Redingotunun üzerine aldığı pelerinini çıkarıp Dawson'a uzatırken hala geçmemiş kızgınlığının verdiği hırsla homurdanıyor, o esnada başuşağın vızıltı gibi bir şeyler söylediğini fark etse de dikkat etmiyordu. Taa ki...

Çalışma odasına giden yolun yarısında aniden duruveren Sebastian, başını sağa doğru çevirip birkaç adım gerisinde kalan Dawson'a, "Madam Mercier, mi dedin?" diye sordu.

"Evet, ekselansları! Ben de onu anlatı..."

Adamı dinlemek istemeyen Sebastian, sabırsızca, "Nerede peki?" diyerek onun sözünü kesti.

"Düşes hazretleriyle birlikte kabul salonunda ve şey..."

Sebastian, konuşup konuşmamakta tereddüt yaşayan adama bakıp, "Ne, Dawson?" diye sordu.

"Yanlış anlamazsanız kadının çok saygısız olduğunu belirtmek isterim. Düşes hazretlerini gerektiği şekilde selamlamadığı gibi..."

"Hangi kadının?" diye soran Sebastian, konuşmayı anlamaya çalışırken kaşlarını çatmıştı.

"Madam Mercier. O çok küstah ve terbiyesiz bir..."

Sebastian kendine hakim olamadan Dawson'ın üzerine yürüyünce Dawson korkarak geri kaçtı. Çalışanlarını aşağılamaktan hiçbir zaman hoşlanmayan Sebastian, bu sefer bu işi severek yaptı: Dişlerinin arasından homurdanır gibi, "Sen, bu evin bir uşağısın Dawson!" dedi. "Eve gelen misafirlerle ilgili yorum yapmak senin haddine değil!"

"Ö... Özür dilerim ekselansları!"

"Bu seferlik görmezden geleceğim böyle bir durumun bir daha yaşanması karşısında bu kadar sakin kalmayacağımı umarım sen de biliyorsundur?"

"E... Elbette ekselansları! Teşekkür ederim ekselansları!"

Sakinleşen Sebastian, "Şimdi neredeler?" diye sordu ve tam o sırada kulağına uğultu biçiminde kadın sesleri çalındı. Dawson'ın yanıtını beklemeden kabul salonuna doğru hızlı adımlarla yürüdü çünkü kalın kapıların ardına kadar taşıyorsa içerideki konuşma bir çeşit bağrışmaya dönüşmüş olmalıydı.

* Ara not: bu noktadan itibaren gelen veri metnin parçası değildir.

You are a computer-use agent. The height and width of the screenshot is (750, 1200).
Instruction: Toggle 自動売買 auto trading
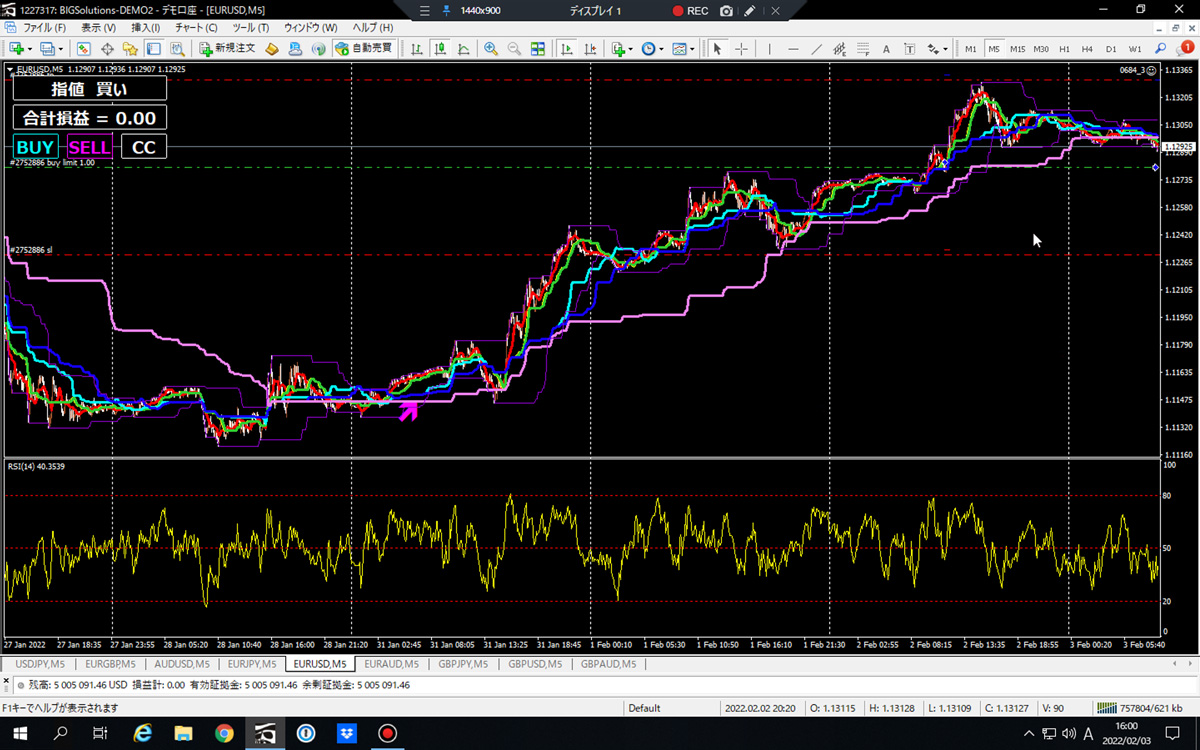(364, 48)
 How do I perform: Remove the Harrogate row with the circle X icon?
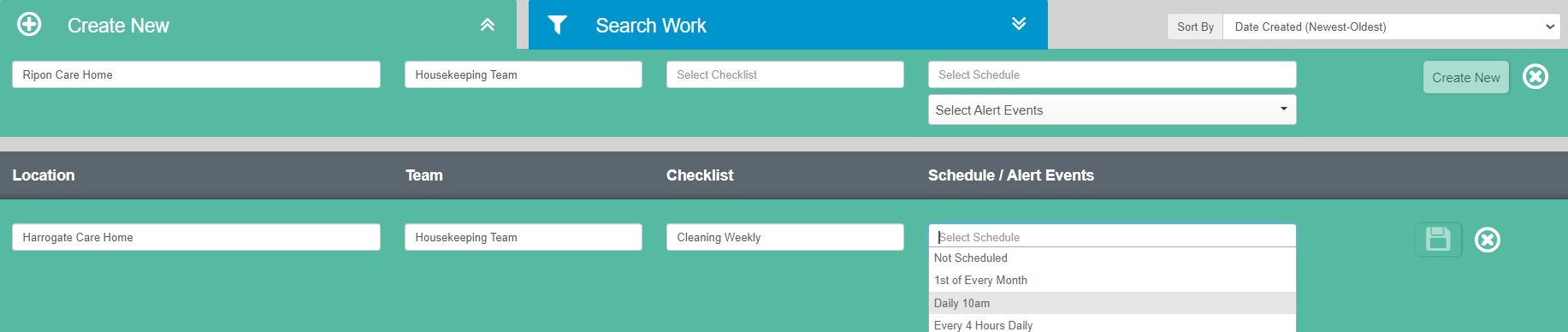1488,240
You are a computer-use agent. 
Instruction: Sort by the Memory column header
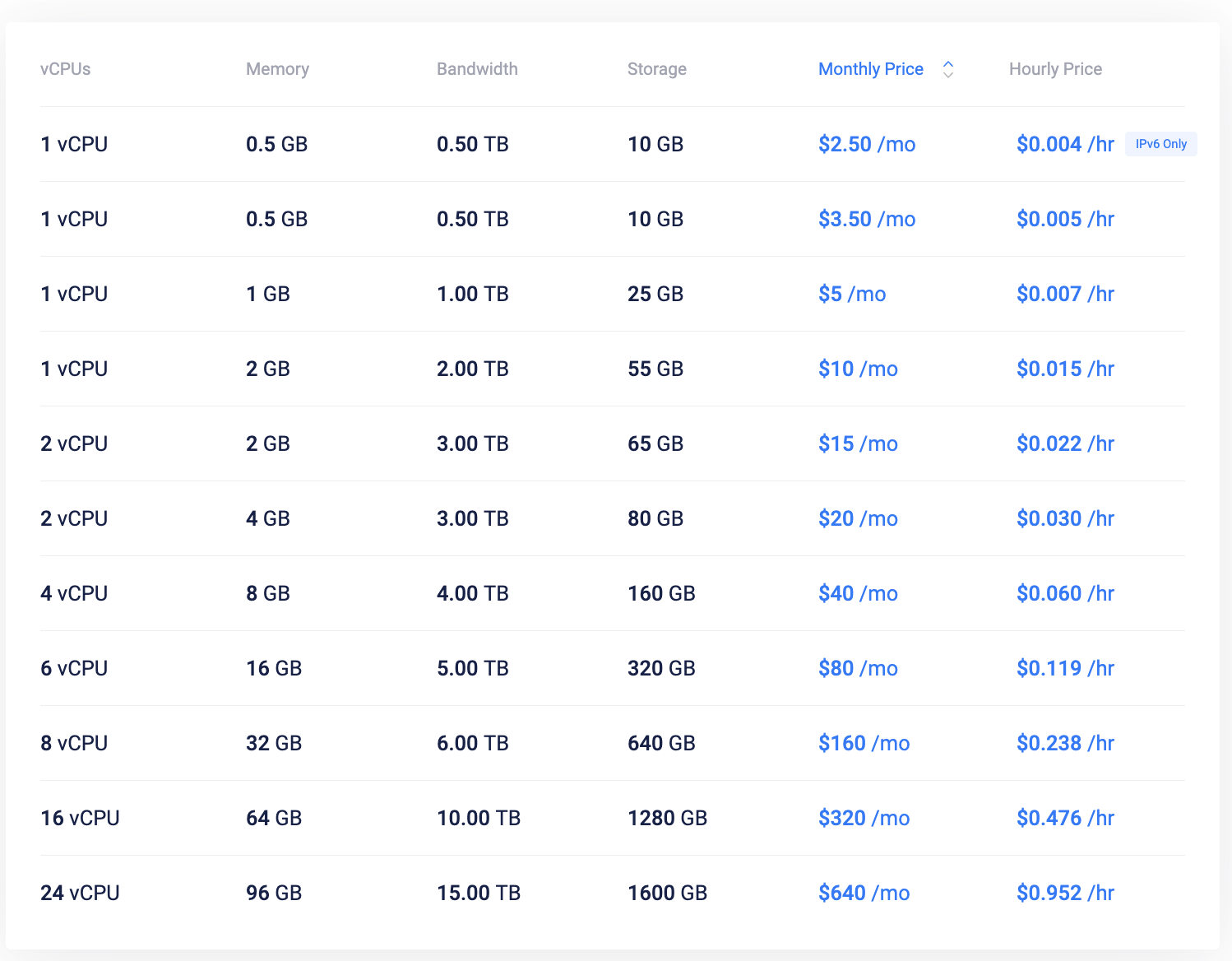277,69
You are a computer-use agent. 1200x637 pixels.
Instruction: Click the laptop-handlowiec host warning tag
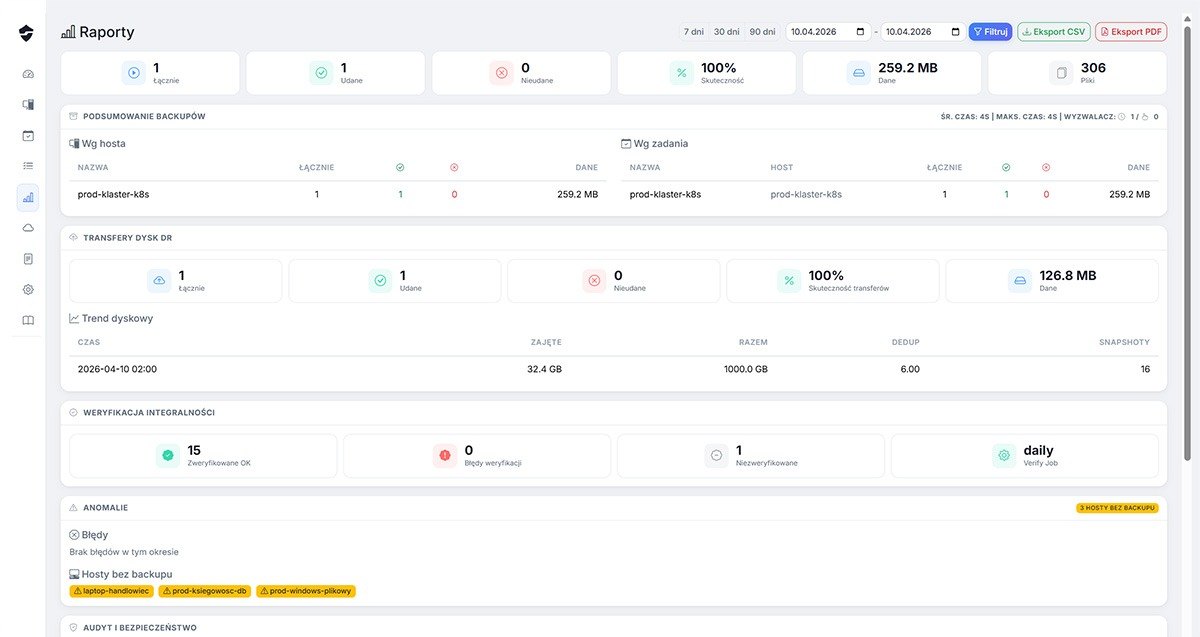pos(110,591)
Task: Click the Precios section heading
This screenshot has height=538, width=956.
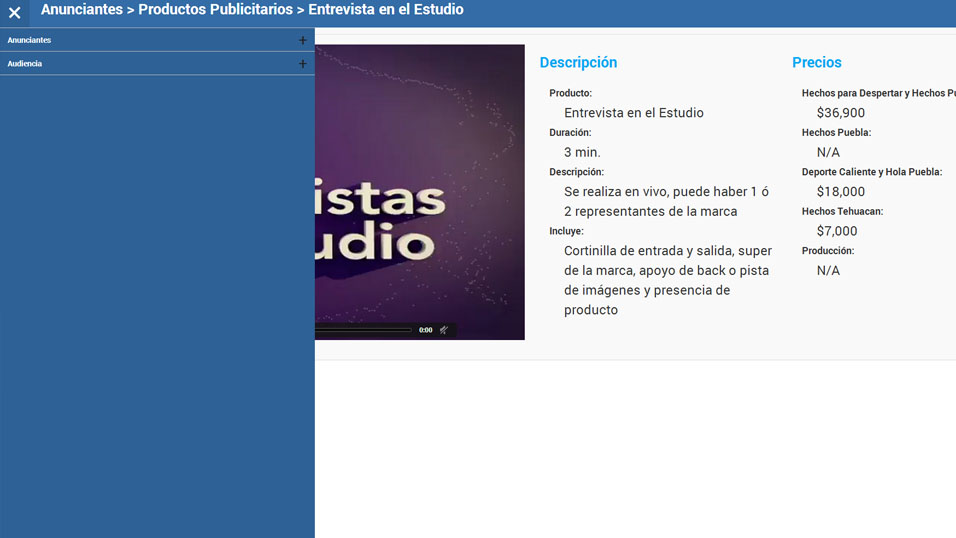Action: pyautogui.click(x=817, y=62)
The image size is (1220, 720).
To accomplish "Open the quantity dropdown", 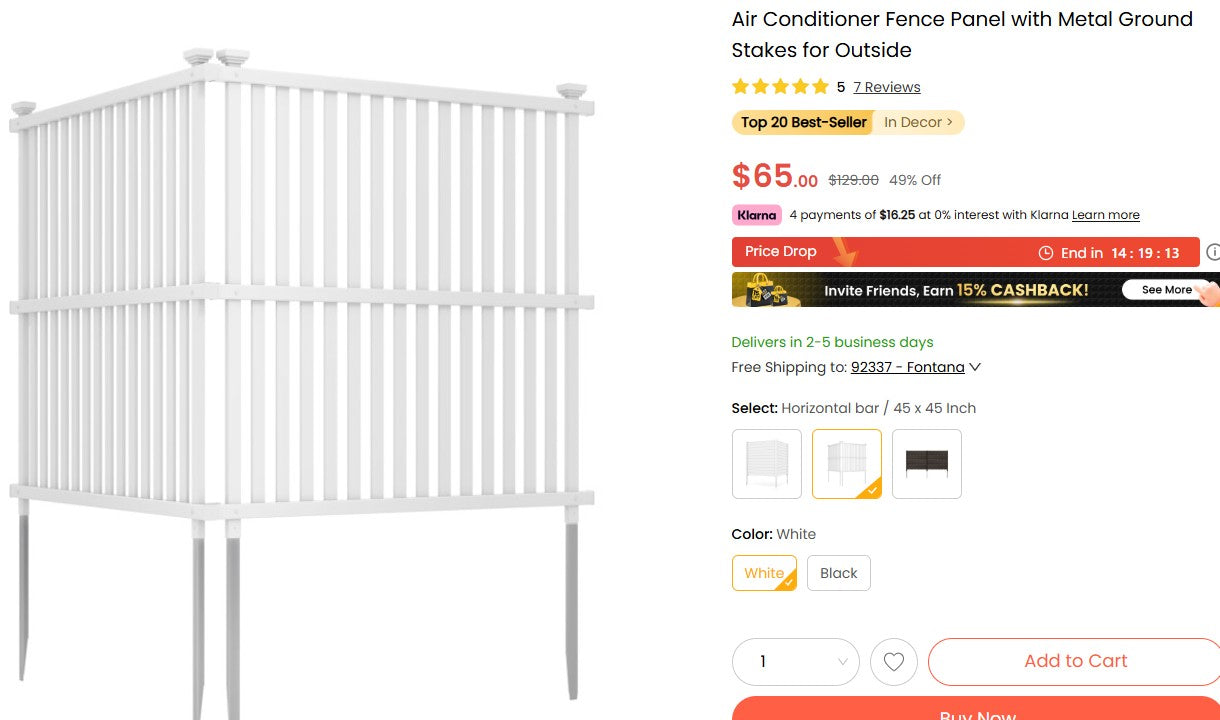I will click(x=795, y=661).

İçeridekilerden birinin annesi olduğunu düşünmek midesinin kaygıyla gerilmesine neden oldu. Aralarında bir tartışma yaşanıyorsa düşes İsabella'yı beş çayındaki taze bisküviler kadar zahmetsizce ve keyif alarak yerdi.

Düşüncelerinin ortasında salonun kapısı savrularak açıldı ve İsabella başı öne eğik, neredeyse koşarak dışarı fırladı. Bedeninin duruşu öylesine perişan bir izlenim veriyordu ki Sebastian yetişip kollarından yakalamasa onun her an yere yığılacağına inandı.

"İsabella!"

İsabella başını kaldırıp muhteşem gözlerinde neredeyse mavi gibi görünen gözyaşlarıyla baktığında, Sebastian'ın aklı başından gitti.

"İsabella, sorun ne? Ne oldu?"

İsabella, konuşamıyormuş gibi sadece başını iki yana sallamakla yetinirken ağzından kesik bir hıçkırığın sesi yükseldi.

"İsabella?.." diyen Sebastian, Dawson'ın dehşete düşmüş bir biçimde kendilerini izlediğini görünce sorularını erteledi ve bir koluyla İsabella'nın omuzlarını sararak onu çalışma odasına yönlendirdi. Dawson'la sonra ilgilenecekti.

İçeri girdiklerinde hiç vakit kaybetmeden, "İsabella, ne oldu?" diye sordu. Kadının sessizliği, üstelemesine neden oldu: "Lütfen, ne olduğunu söyler misin?"

İsabella, titreyen dudaklarını ısırıp durmaktan başka hiçbir şey yapmayarak öylece durdu. Ne zaman ki gözleri Sebastian'ın gözleriyle kesişti, dudaklarında erkeğin ismi sessizce şekillendi ve ağzından bir hıçkırık sesiyle kurtuldu: "Sebastian!"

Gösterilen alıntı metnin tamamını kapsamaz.